ANTIESTABLISHMENTARIAN

Finance, Fuel Prices, Economics, Markets

Isn’t It Odd

At the top of the agenda at the G20 meeting last week was a move to create an internation organization, the purpose of which would be to create rules to prevent financial irresponsibility of the sort that led to this mess.

Meanwhile, the very same governments  promoting this are engaged in gross financial irresponsibility of engaging in reckless spending and massive credit creation, not to mention just printing up money with no backing, even to the extent of risking damaging sovereign credit and destroying their currencies.

It is always useful to require the irresponsible to create new regulations to regulate what they will do regardless of regulations. Regulations to prevent what happened already existed. When it no longer serves their purpose they either ignore them or remove them. Just window dressing, that is all.

April 5, 2009 Posted by | Uncategorized | Leave a comment

A Dollar Alternative?

The US is facing a grave danger of having the dollar repudiated.

Recent calls for replacements for the US dollar have been making headlines lately, but they’ve had little or no effect on the value. One very good reason for this is that replacing it is next to impossible over a short period of time. For those of you who want to see the dollar’s demise, time is the key.

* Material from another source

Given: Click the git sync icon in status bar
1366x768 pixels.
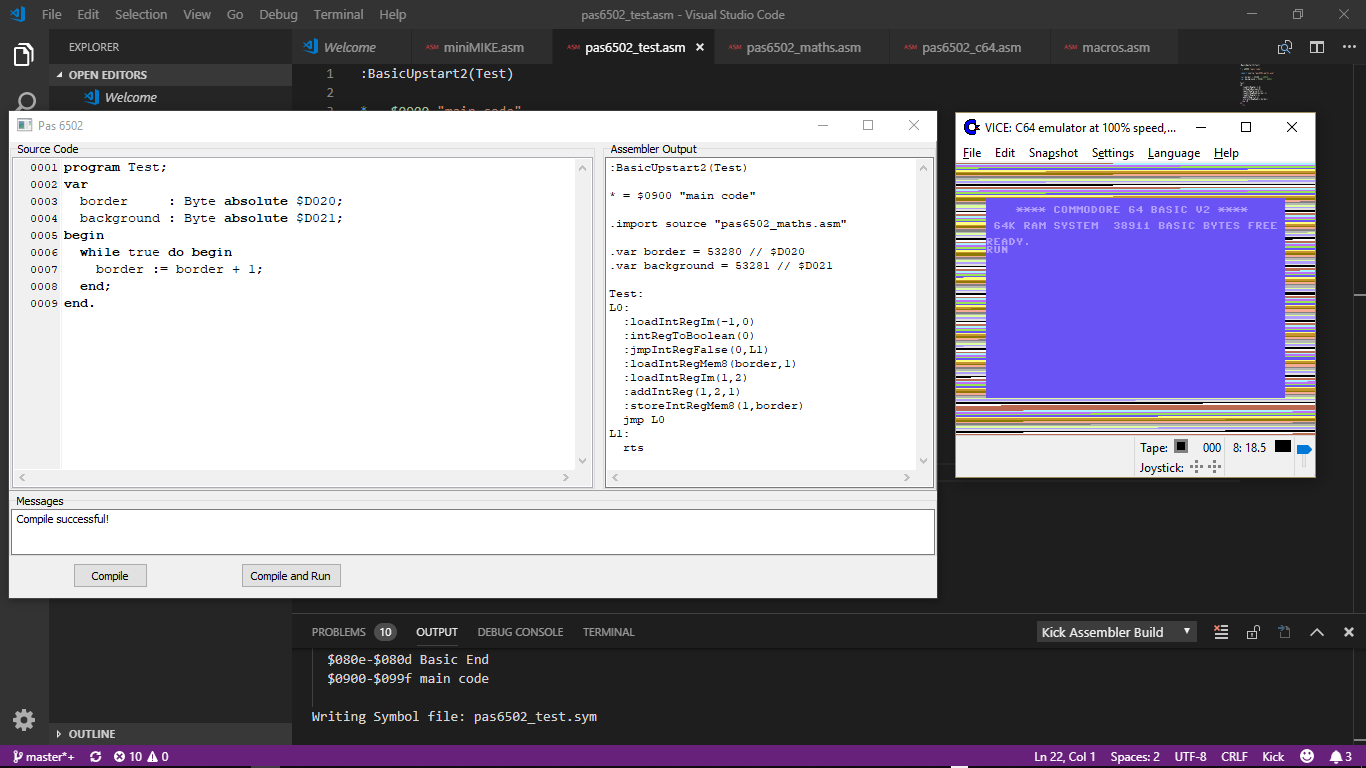Looking at the screenshot, I should click(x=96, y=757).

If you understand the dollar’s function in the world, then clearly you see that there is no other national currency that could take its place, particularly the E.U. It is very much a David and Goliath situation. However, lurking in the background, largely unknown, is an alternative that already exists that does have the possibility of replacing the dollar, and it could be done in a fairly short period of time. The name of it is the SDR or Special Drawing Rights of the IMF.

Back when the IMF was first created, it was initially funded by member nations with gold deposits. This, because the world was on the gold standard. Gold was used as the backing for a system of credits for the purpose of making loans. When Nixon nixed the gold standard, there was no longer any need for those gold deposits, so they were then turned to the purpose of currency manipulation, mainly to prevent currency collapses. This was turned into a system of special drawing rights, which are credits based on a “basket” of currencies. In way, the IMF resembles a central bank because of this system.

The IMF claims that SDR’s are not money, but merely an accounting unit. This is like saying that credit is not money, true in the technical sense but untrue in reality. The analogy is like water and pressure where money is water and pressure is credit; neither functions without the other. China has apparently figured out that the IMF’s SDR’s are a ready made alternative since the money of any member nation can be converted into SDR’s which are apparently then transferable into any other currency. China in particular now wants to give the IMF a lot of money by buying a few hundred billion of its newly issued bonds, ostensibly to give loans to poor nations that are falling apart. Yet this would very effectively allow China to move a big hunk of its reserves out of dollars by buying those bonds with its dollars.

Very clever, but it can’t happen without the approval of member nations including the US. Now, if you’ve heard the recent comments by Tiny Tim last week, he said something to the effect that China’s proposal would have to be considered “with an open mind.” Which is not exactly saying no way jose. Meaning, if we go too far down the tubes, this will be something we might have to do with an imaginary gun to our head.

I’m not suggesting that this is likely to happen anytime soon. It is not a threat that is going to drive the price of PM’s up. More than likely a dollar crisis would first have to develop to initiate this move, at which point the dollar would already be significantly devalued. OTOH, it might be initiated by the collapse of another major currency like the Euro, which would over-value the dollar. A relief valve for this condition would be agreeing to the SDR which would then devalue the dollar indirectly and give political cover to the USG (we didn’t devalue, just agreed to the new IMF system).

The significance of this discussion is that those who take the collapse of the dollar, or its fall from grace as the reserve currency, as a given could very well be wrong. The fall could possibly lead to a semi-soft landing, which does not mean that PM’s won’t rise in price rather significantly. The truth is that it is in almost no nation’s best interest to see the dollar collapse in any circumstance. If the dollar is to be dethroned, to avoid massive collateral damage, it must be eased out gently.

In addition to Fed-watching, we now need to watch for news about the IMF and SDR.